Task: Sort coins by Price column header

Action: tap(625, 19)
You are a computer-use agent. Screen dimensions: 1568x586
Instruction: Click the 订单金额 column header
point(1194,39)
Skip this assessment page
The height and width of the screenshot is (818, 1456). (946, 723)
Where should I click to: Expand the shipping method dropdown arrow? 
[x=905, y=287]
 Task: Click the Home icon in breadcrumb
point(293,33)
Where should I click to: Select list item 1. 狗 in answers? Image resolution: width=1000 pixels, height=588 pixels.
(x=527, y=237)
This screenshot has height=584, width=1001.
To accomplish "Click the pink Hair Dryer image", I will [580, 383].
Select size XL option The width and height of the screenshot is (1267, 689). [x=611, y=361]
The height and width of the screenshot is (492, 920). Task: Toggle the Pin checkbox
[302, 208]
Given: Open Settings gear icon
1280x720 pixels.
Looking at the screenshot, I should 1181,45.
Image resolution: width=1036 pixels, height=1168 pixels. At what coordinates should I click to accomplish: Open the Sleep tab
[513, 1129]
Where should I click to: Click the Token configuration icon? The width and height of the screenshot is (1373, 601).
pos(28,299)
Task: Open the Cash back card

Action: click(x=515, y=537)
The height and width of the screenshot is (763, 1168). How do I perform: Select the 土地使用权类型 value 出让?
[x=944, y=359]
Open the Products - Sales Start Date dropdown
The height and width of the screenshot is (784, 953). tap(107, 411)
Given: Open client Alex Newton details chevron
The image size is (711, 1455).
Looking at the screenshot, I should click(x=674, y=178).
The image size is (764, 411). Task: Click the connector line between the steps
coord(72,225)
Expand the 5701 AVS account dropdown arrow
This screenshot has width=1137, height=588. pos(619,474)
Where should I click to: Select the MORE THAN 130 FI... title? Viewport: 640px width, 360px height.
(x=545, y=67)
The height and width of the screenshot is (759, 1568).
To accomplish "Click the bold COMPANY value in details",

====================

▶ **What needs to be done**: Every record above must appear again in the answer, unchanged.

▶ **Your response**:
Task: Sort coins by Price column header

Action: tap(625, 19)
You are a computer-use agent. Screen dimensions: 1568x586
Instruction: Click the 订单金额 column header
point(1194,39)
Skip this assessment page
The height and width of the screenshot is (818, 1456). (946, 723)
Where should I click to: Expand the shipping method dropdown arrow? 
[x=905, y=287]
 Task: Click the Home icon in breadcrumb
point(293,33)
Where should I click to: Select list item 1. 狗 in answers? Image resolution: width=1000 pixels, height=588 pixels.
(x=527, y=237)
This screenshot has height=584, width=1001.
To accomplish "Click the pink Hair Dryer image", I will [580, 383].
Select size XL option The width and height of the screenshot is (1267, 689). [x=611, y=361]
The height and width of the screenshot is (492, 920). Task: Toggle the Pin checkbox
[302, 208]
Given: Open Settings gear icon
1280x720 pixels.
Looking at the screenshot, I should 1181,45.
Image resolution: width=1036 pixels, height=1168 pixels. At what coordinates should I click to accomplish: Open the Sleep tab
[513, 1129]
Where should I click to: Click the Token configuration icon? The width and height of the screenshot is (1373, 601).
pos(28,299)
Task: Open the Cash back card

Action: click(x=515, y=537)
The height and width of the screenshot is (763, 1168). How do I perform: Select the 土地使用权类型 value 出让?
[x=944, y=359]
Open the Products - Sales Start Date dropdown
The height and width of the screenshot is (784, 953). tap(107, 411)
Given: Open client Alex Newton details chevron
The image size is (711, 1455).
Looking at the screenshot, I should click(x=674, y=178).
The image size is (764, 411). Task: Click the connector line between the steps
coord(72,225)
Expand the 5701 AVS account dropdown arrow
This screenshot has width=1137, height=588. pos(619,474)
Where should I click to: Select the MORE THAN 130 FI... title? Viewport: 640px width, 360px height.
(x=545, y=67)
The height and width of the screenshot is (759, 1568).
To accomplish "Click the bold COMPANY value in details",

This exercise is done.